== DATASET

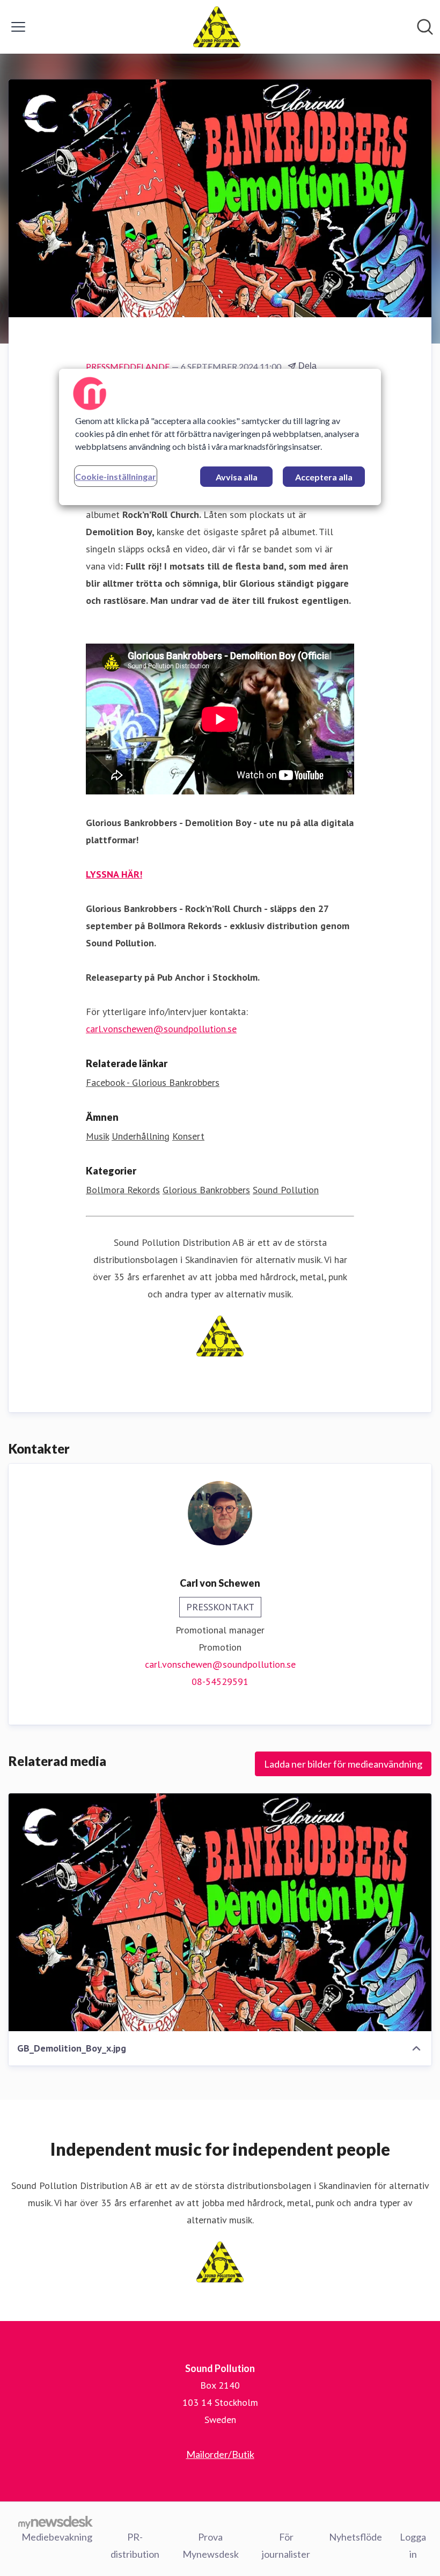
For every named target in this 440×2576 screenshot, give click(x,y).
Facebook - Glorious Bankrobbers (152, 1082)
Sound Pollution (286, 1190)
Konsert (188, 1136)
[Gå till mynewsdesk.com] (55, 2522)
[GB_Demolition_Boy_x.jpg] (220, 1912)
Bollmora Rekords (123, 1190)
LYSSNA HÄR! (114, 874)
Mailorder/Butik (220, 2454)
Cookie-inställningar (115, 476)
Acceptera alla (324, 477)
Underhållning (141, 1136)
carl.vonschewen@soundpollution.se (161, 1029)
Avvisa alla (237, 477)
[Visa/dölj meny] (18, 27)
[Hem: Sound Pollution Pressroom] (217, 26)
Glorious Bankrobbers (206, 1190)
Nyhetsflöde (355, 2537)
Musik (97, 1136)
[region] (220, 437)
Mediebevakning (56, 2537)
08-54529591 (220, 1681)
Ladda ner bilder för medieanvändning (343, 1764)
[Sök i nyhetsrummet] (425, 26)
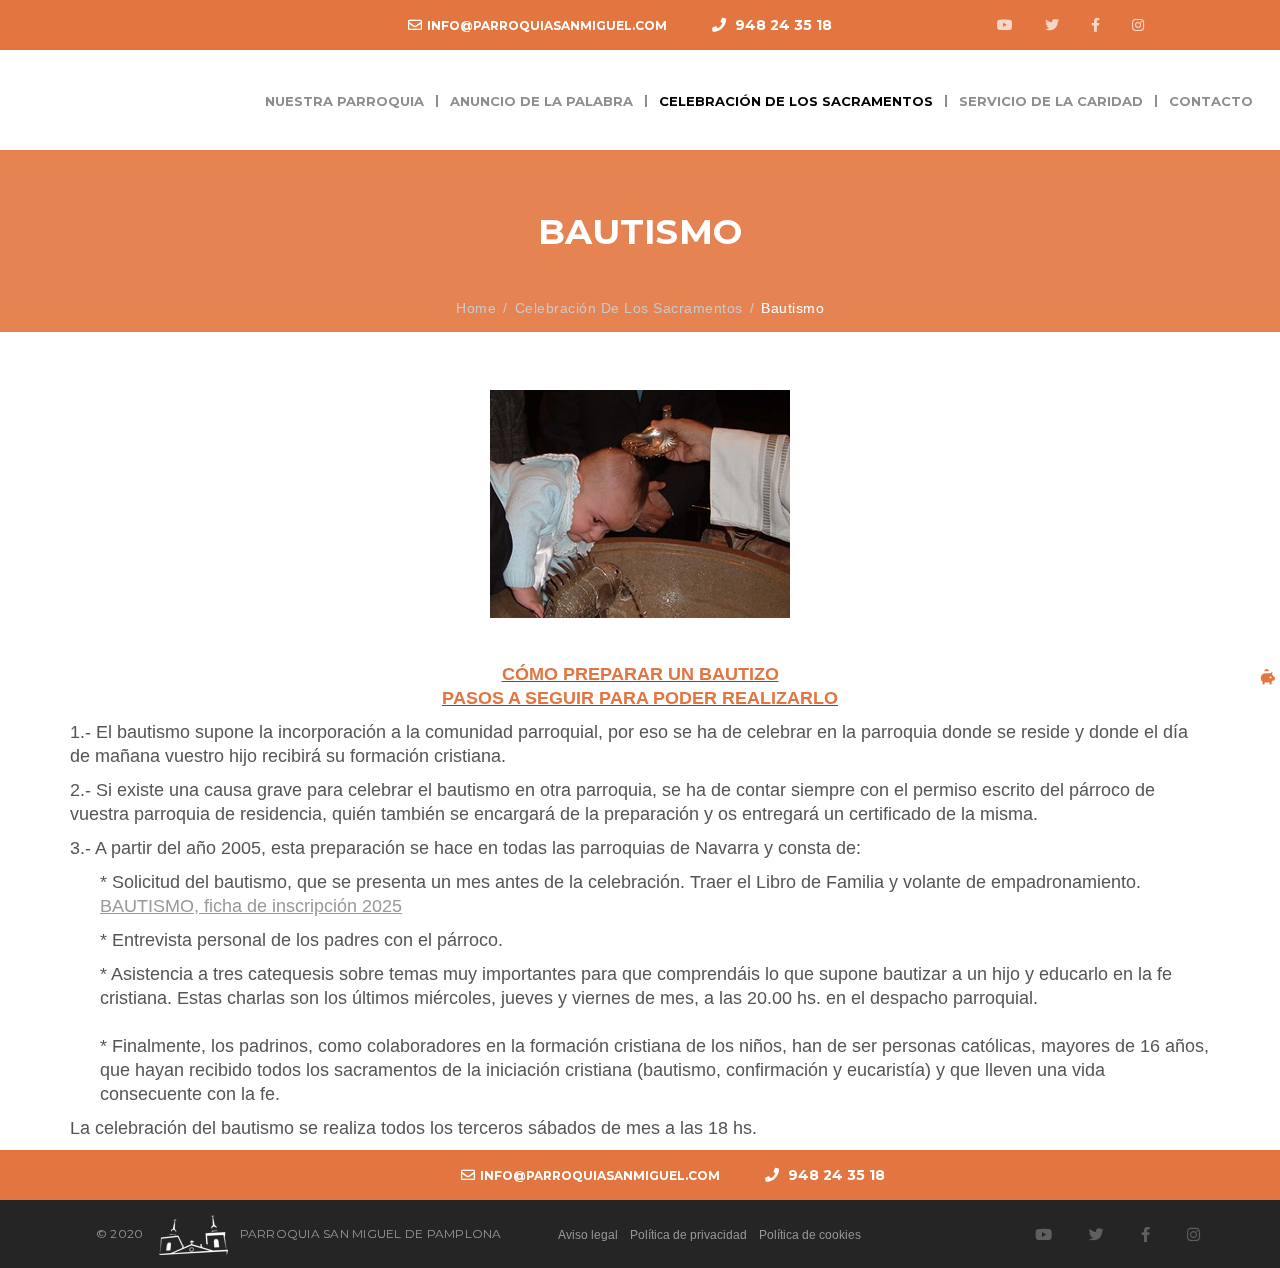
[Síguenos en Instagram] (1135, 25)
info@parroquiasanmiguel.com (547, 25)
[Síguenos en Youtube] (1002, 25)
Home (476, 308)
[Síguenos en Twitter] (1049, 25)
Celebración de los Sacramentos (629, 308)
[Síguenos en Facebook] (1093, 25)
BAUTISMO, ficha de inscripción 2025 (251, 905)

====
== DATASET

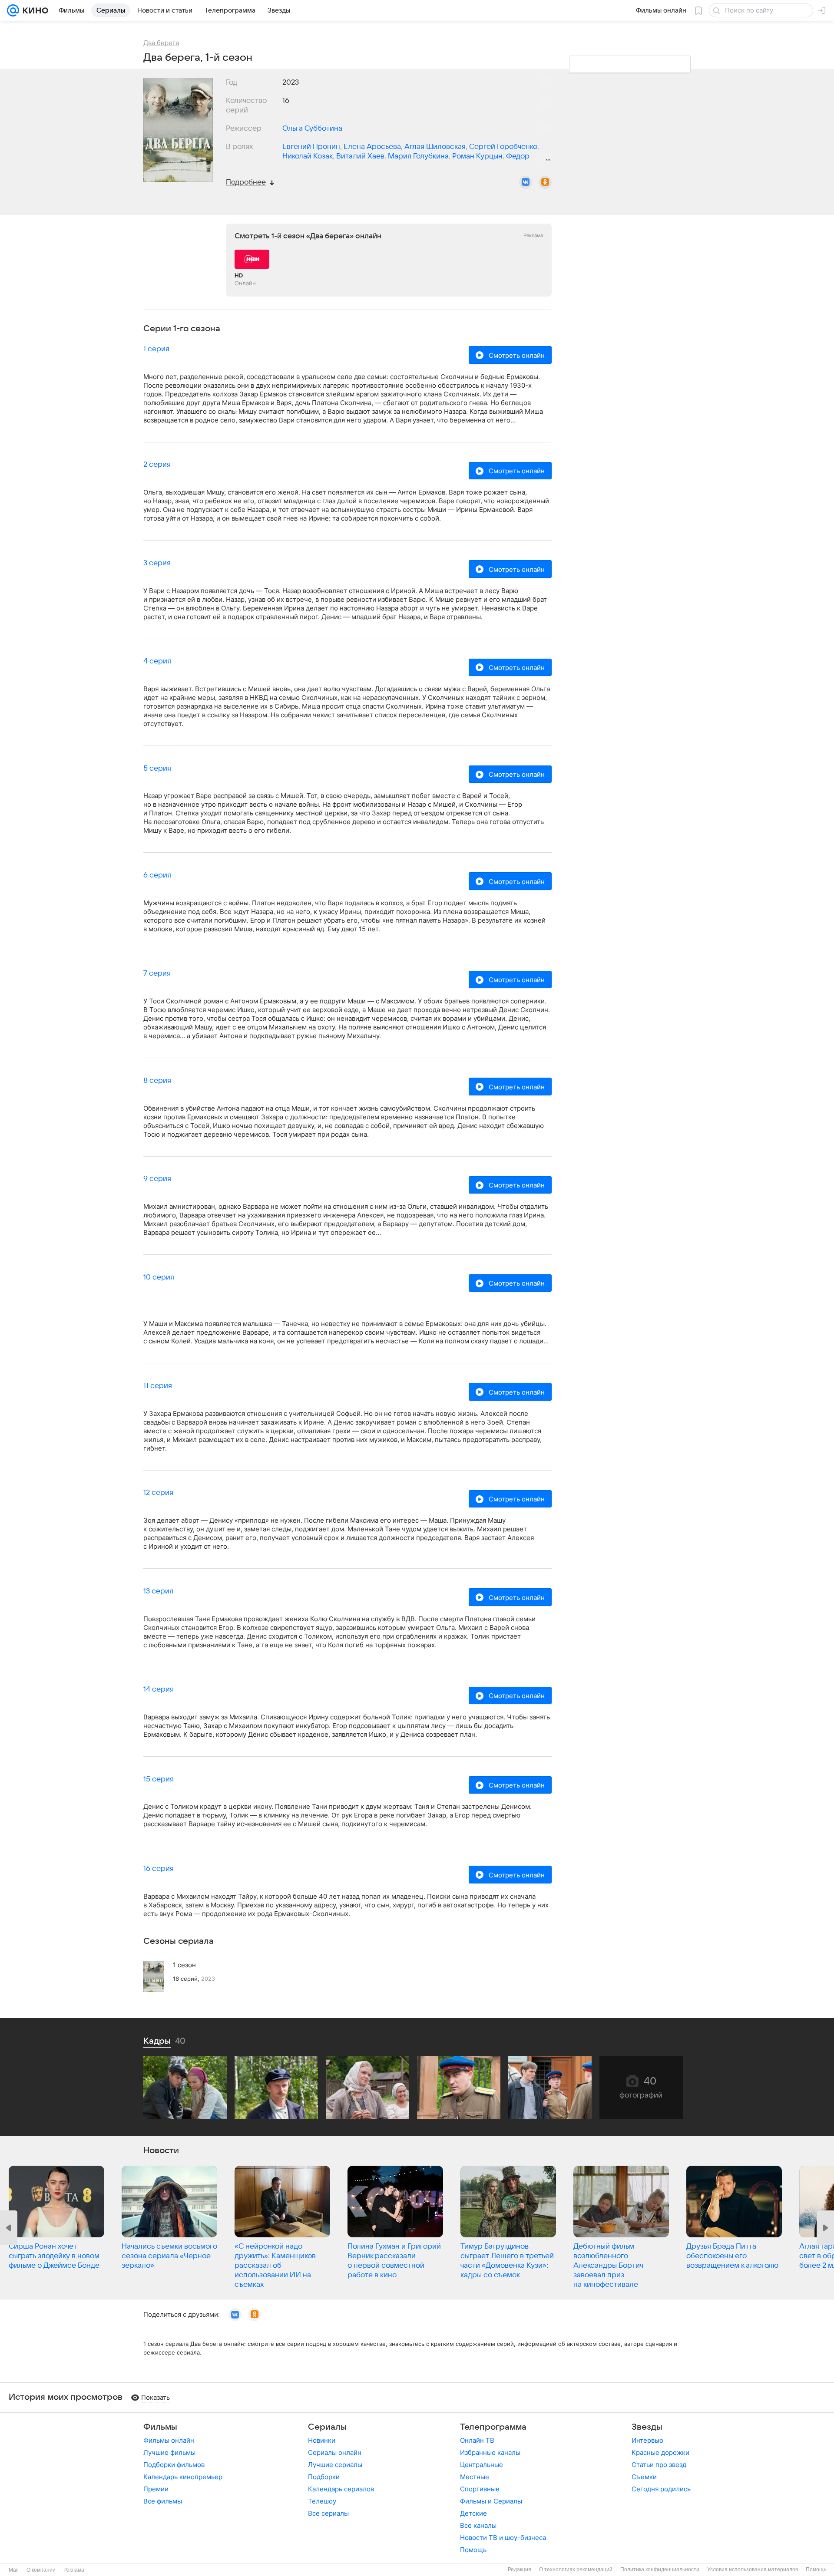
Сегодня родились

====
== DATASET

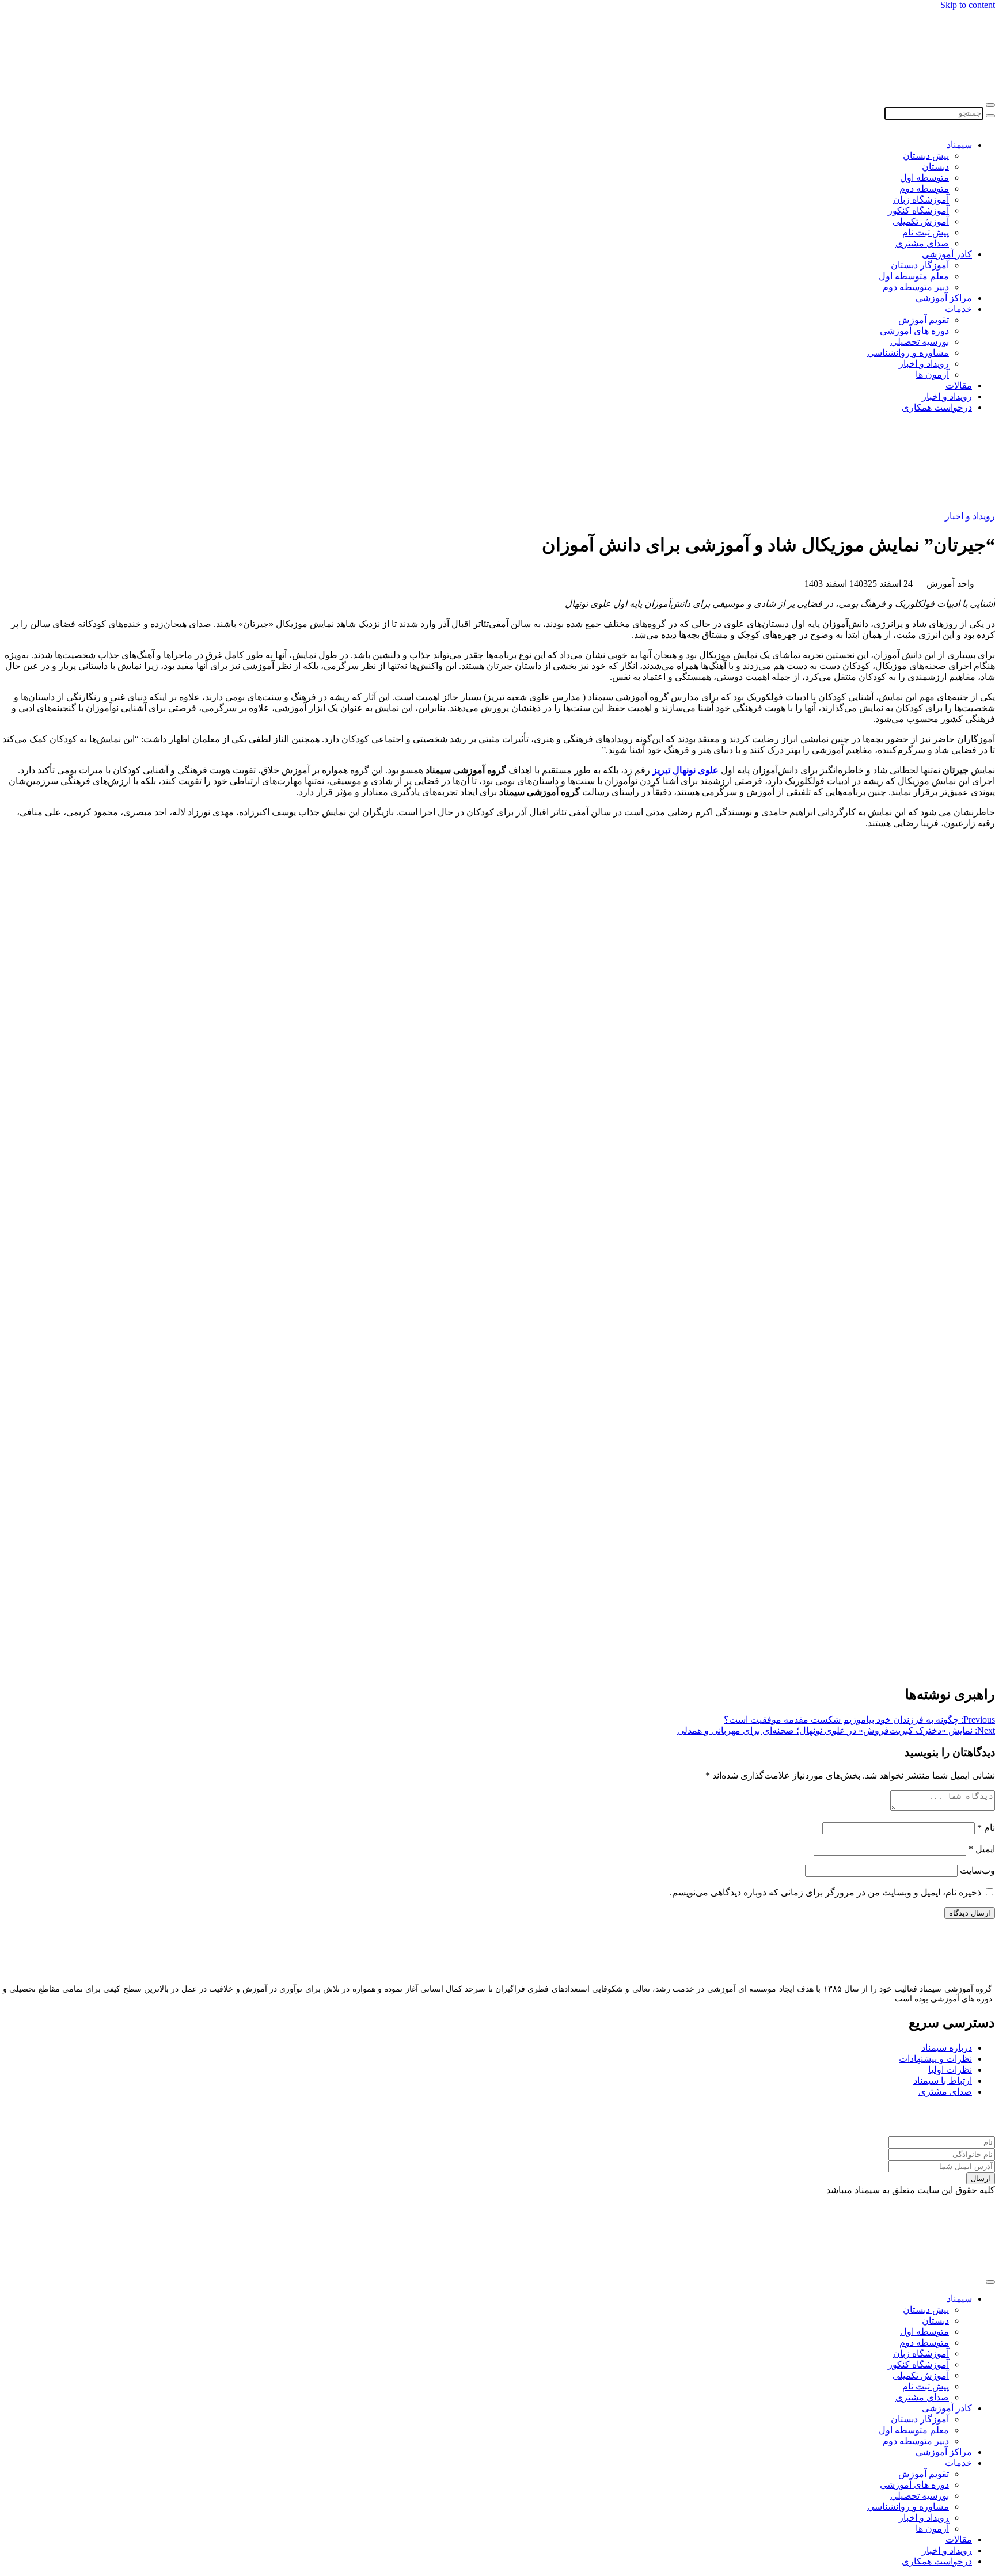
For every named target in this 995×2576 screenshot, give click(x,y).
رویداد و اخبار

====

The lines to extract from the data above begin with the line containing "Home (476, 308)" and end with the line containing "BAUTISMO, ficha de". Extract them exactly, including both.

Home (476, 308)
[Síguenos en Twitter] (1049, 25)
Celebración de los Sacramentos (629, 308)
[Síguenos en Facebook] (1093, 25)
BAUTISMO, ficha de inscripción 2025 (251, 905)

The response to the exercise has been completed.